Mexican Health Minister Jose Angel Cordova said more than 1,300 people were in hospitals, some of them seriously ill, out of a total of about 2,500 suspected cases.
"In the last few days there has been a decline (in cases)," he said. "The death figures have remained more or less stable."
Victims included young adults, a different pattern from common seasonal flu that mainly kills the elderly and infirm. It kills 250,000 to 500,000 people in a normal year, including healthy children in rich countries.
Health agencies advise frequent hand washing and covering sneezes and coughs to help stop the spread. Experts generally agree that face masks, especially the surgical masks seen on the streets of Mexico City, offer little protection.
The outbreak has deeply affected life in Mexico and ravaged tourism, a key earner.
Mexico City was unusually quiet, with schools closed. Many parents took their children in to work.
All Mayan ruins and Aztec pyramids, dotted through central and southern Mexico, were closed until further notice.
Cruise firms Carnival and Royal Caribbean said they were temporarily suspending port calls in the country and land-based tour groups were calling off trips.

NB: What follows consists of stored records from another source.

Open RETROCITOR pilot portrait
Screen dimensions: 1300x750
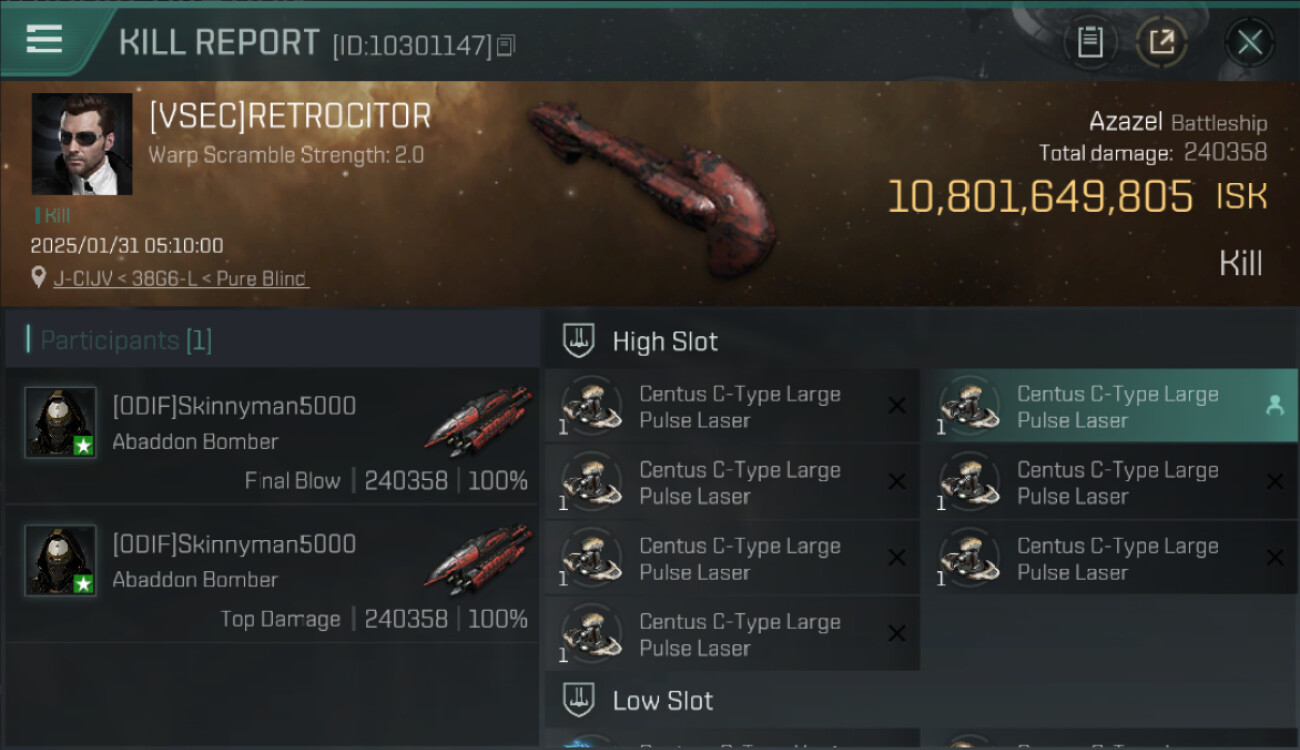coord(82,144)
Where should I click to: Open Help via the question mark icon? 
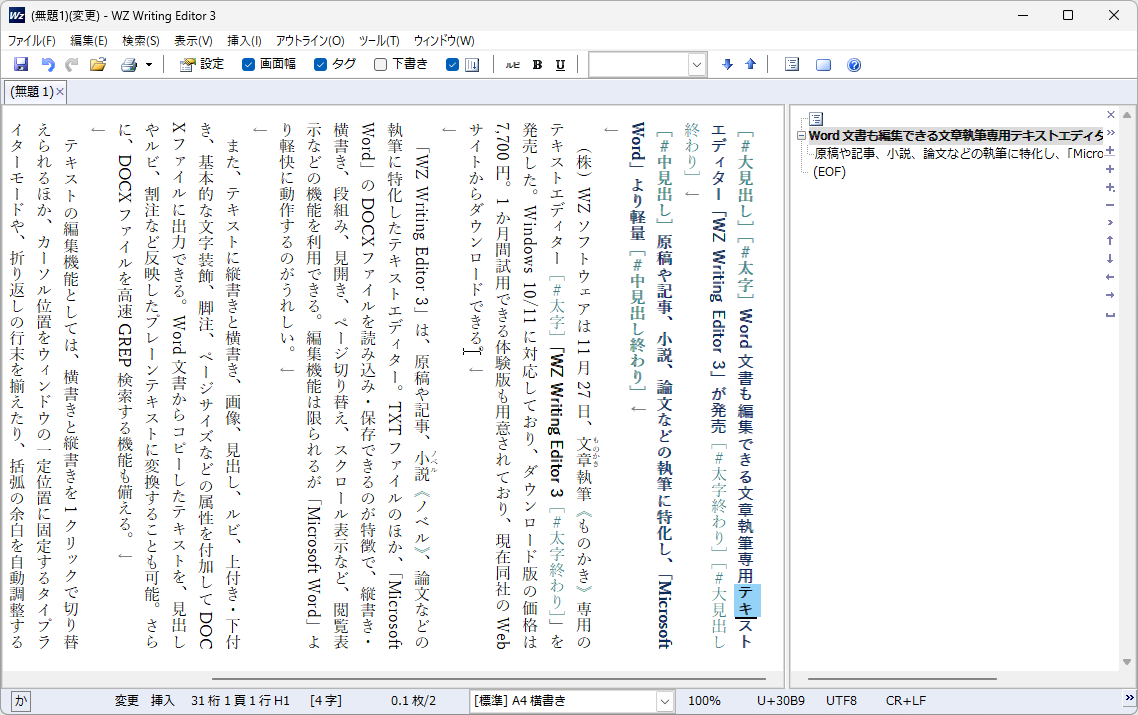click(852, 64)
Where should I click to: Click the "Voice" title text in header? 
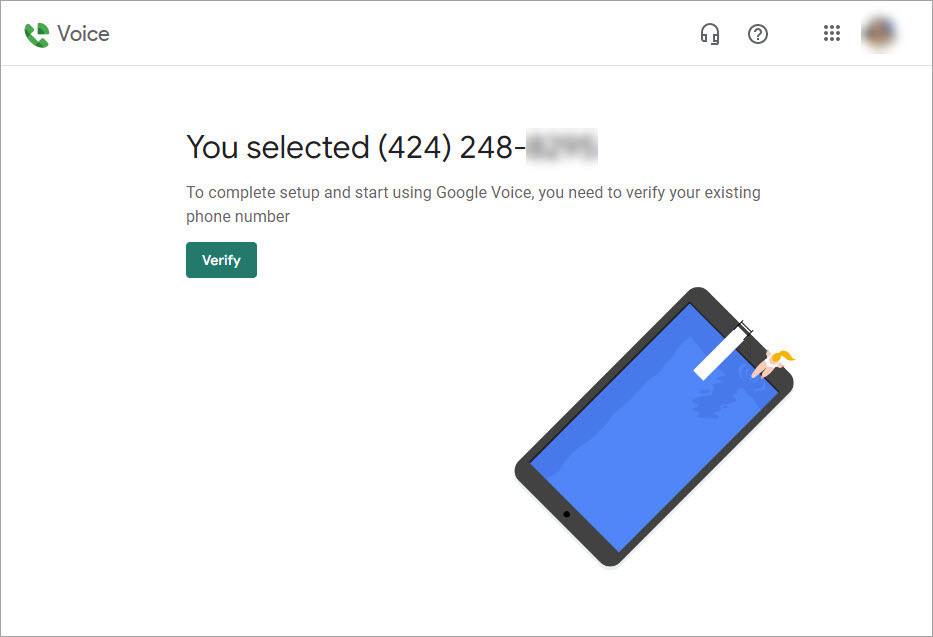pos(83,34)

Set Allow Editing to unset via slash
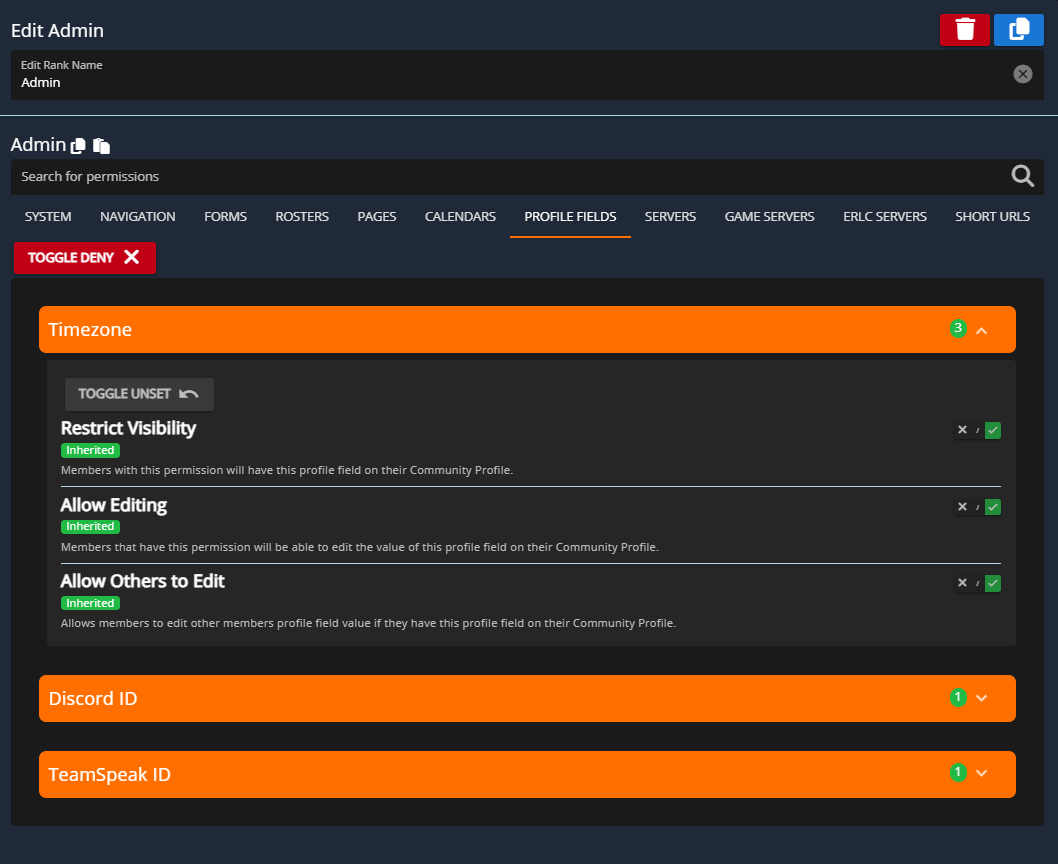point(977,507)
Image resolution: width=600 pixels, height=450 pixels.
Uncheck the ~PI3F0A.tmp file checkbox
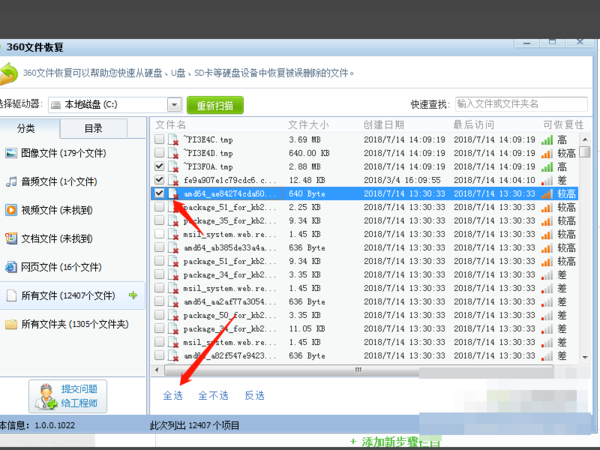pyautogui.click(x=160, y=166)
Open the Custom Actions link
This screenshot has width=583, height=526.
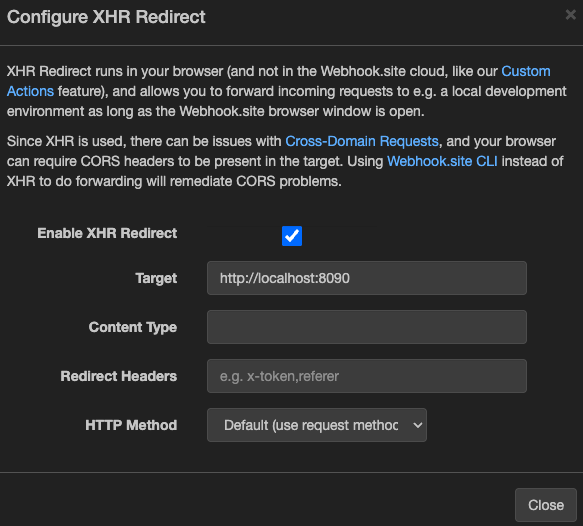coord(526,71)
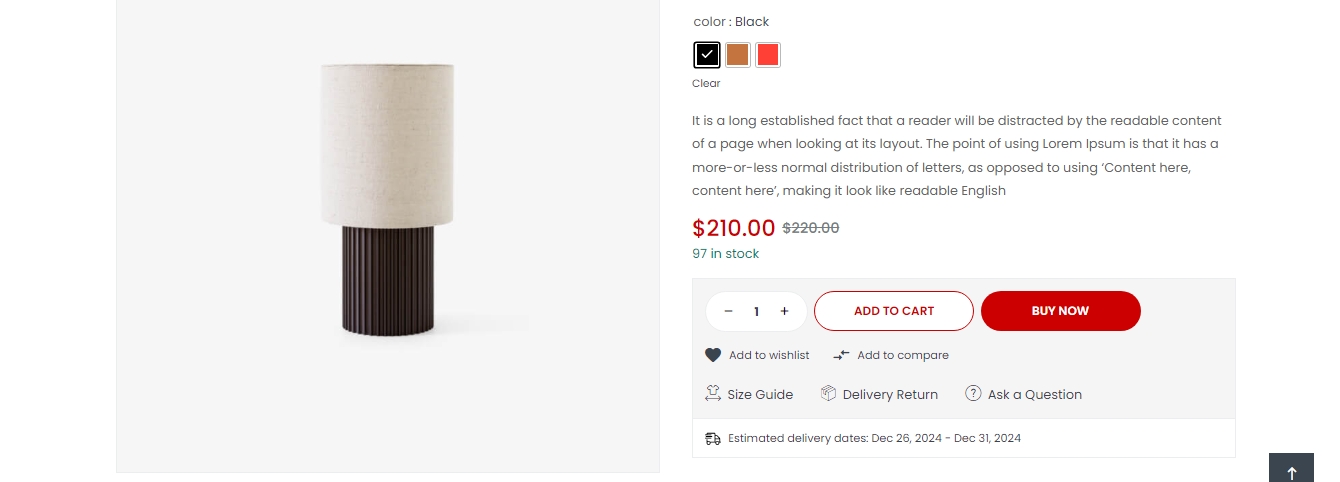Select the black color swatch

pyautogui.click(x=707, y=55)
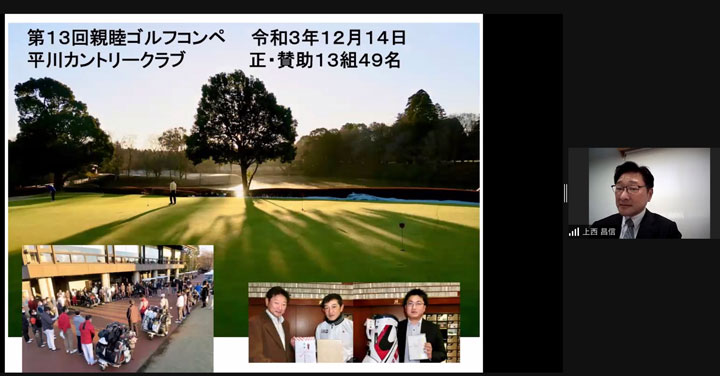Click the white and red golf bag
The image size is (720, 376).
coord(381,339)
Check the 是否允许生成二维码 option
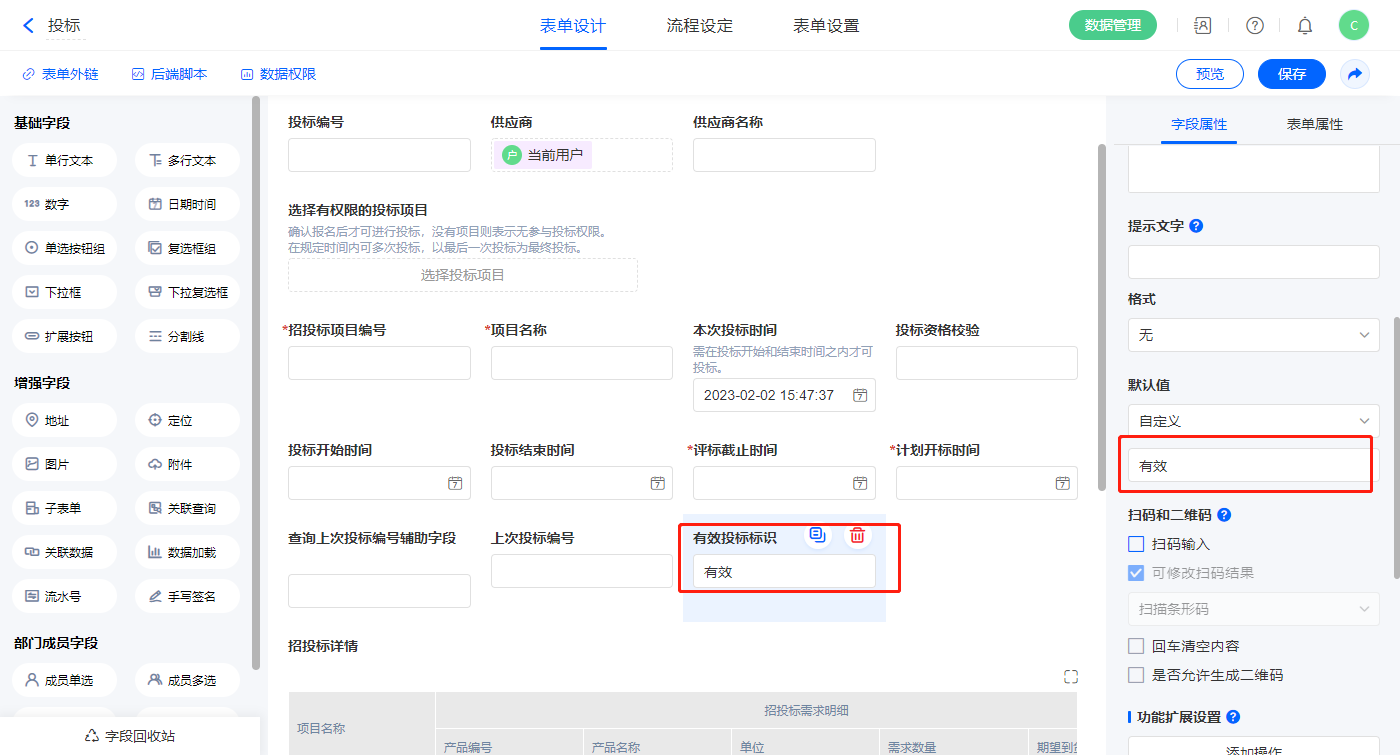1400x755 pixels. (1136, 675)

In a sign of how mild many cases outside Mexico have been, New Zealand gave the all-clear for a group of students and a teacher who caught the virus.
U.S. Agriculture Secretary Tom Vilsack said pork, soybean and corn prices had fallen in the past two days and criticized what he said were illogical trade restrictions on pork.
"We want to make sure that a handful of our trading partners don'lt take advantage of this legitimate concern over public health and engage in behaviour that could also damage the world'ls economy," said U.S. Trade Representative Ron Kirk.